* **INSTRUCTIONS TO FOLLOW**:
Copy down the items word for word, from the line containing "1316x915 pixels. Task: Open" through the line containing "pos(814,672)", leaving out the pictures.

* **THE RECORDS**:
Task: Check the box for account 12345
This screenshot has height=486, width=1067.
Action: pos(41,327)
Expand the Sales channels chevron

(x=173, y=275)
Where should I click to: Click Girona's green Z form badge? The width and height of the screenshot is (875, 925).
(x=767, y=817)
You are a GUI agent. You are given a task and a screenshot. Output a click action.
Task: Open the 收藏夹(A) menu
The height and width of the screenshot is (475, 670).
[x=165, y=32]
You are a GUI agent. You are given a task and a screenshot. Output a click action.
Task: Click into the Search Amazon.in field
* * *
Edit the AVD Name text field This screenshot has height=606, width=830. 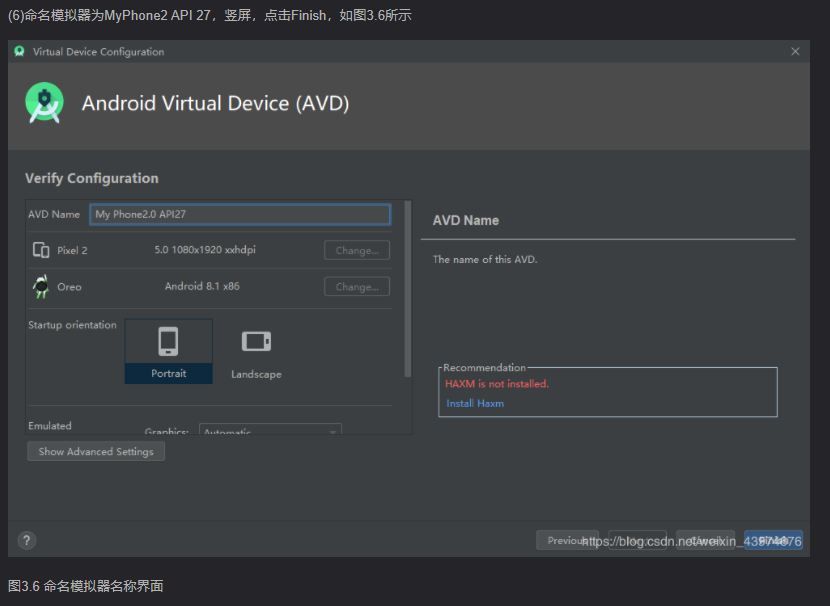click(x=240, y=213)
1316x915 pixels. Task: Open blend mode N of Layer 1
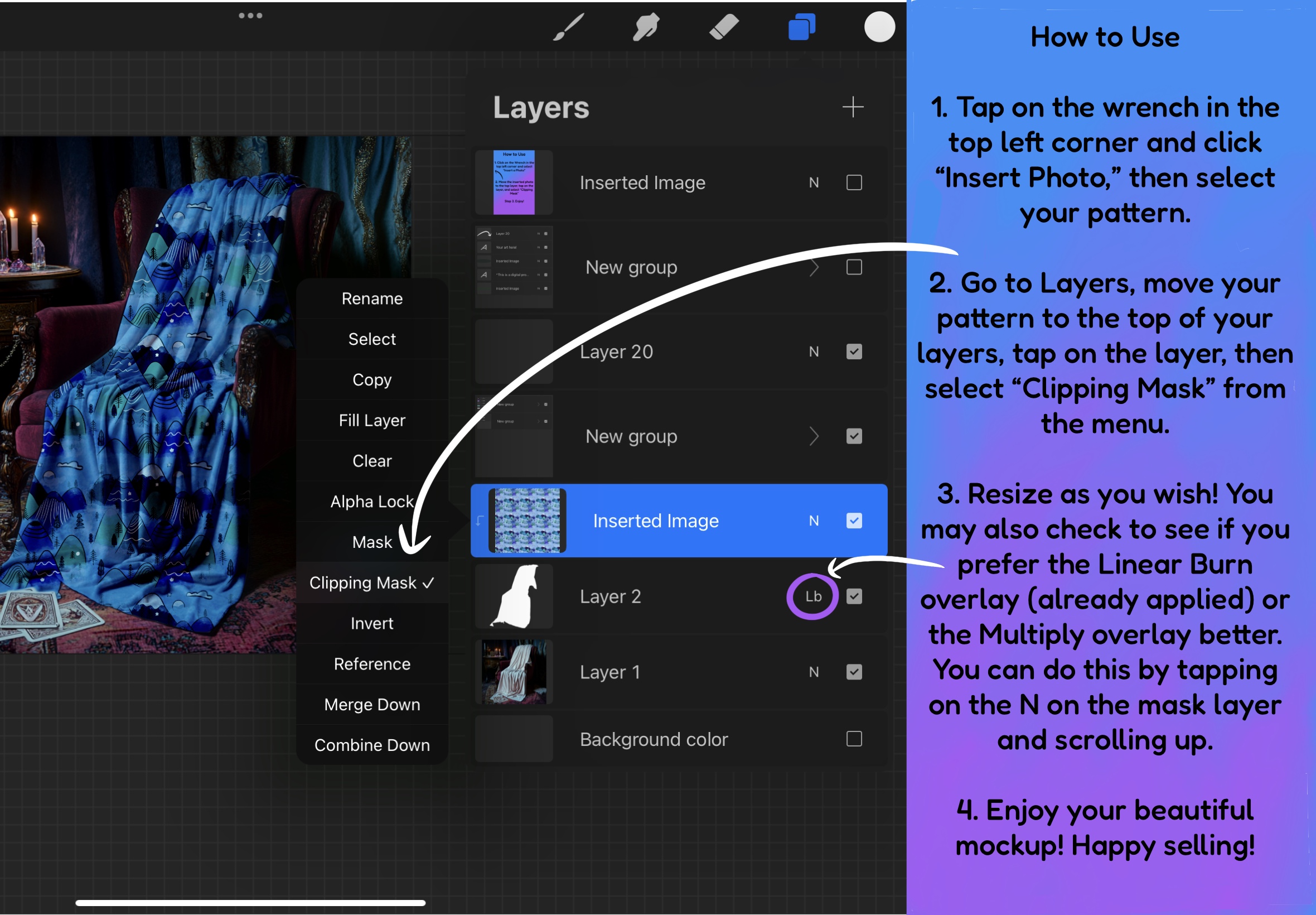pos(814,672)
--
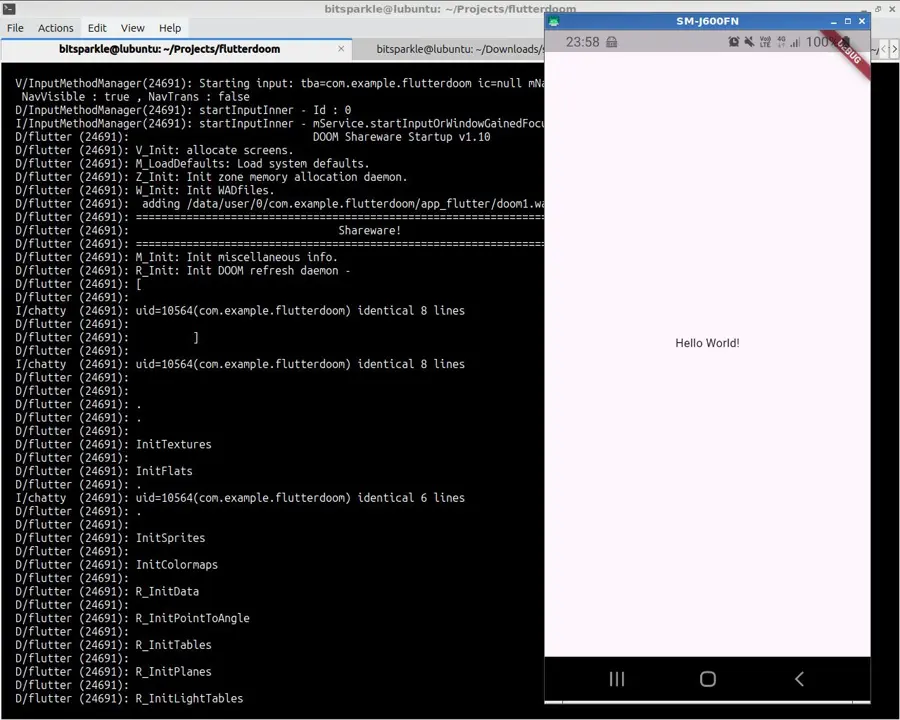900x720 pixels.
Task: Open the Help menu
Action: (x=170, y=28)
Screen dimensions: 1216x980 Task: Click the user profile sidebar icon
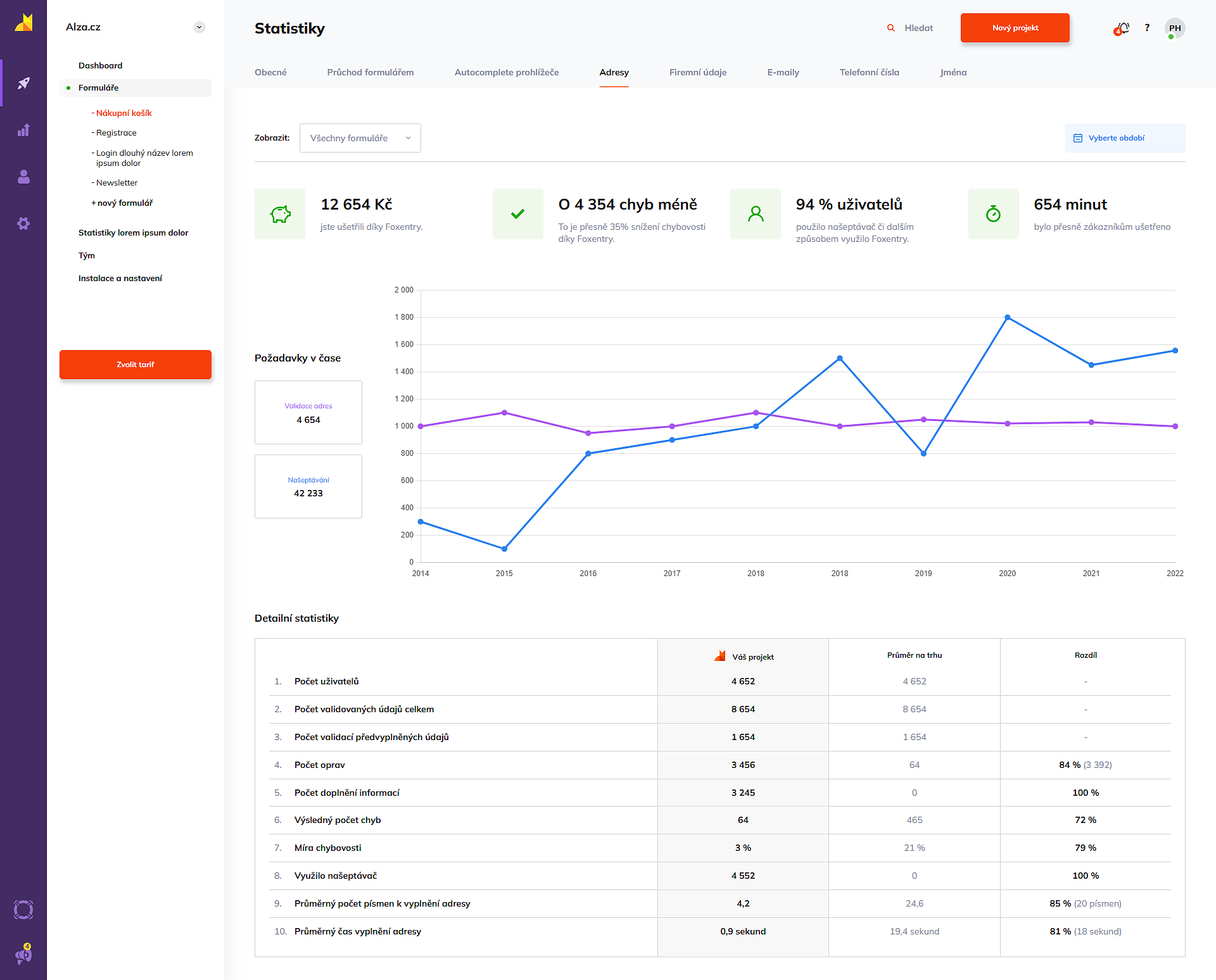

* **COMPLETE ANSWER**:
1316x915 pixels. Task: Open blend mode N of Layer 1
pos(814,672)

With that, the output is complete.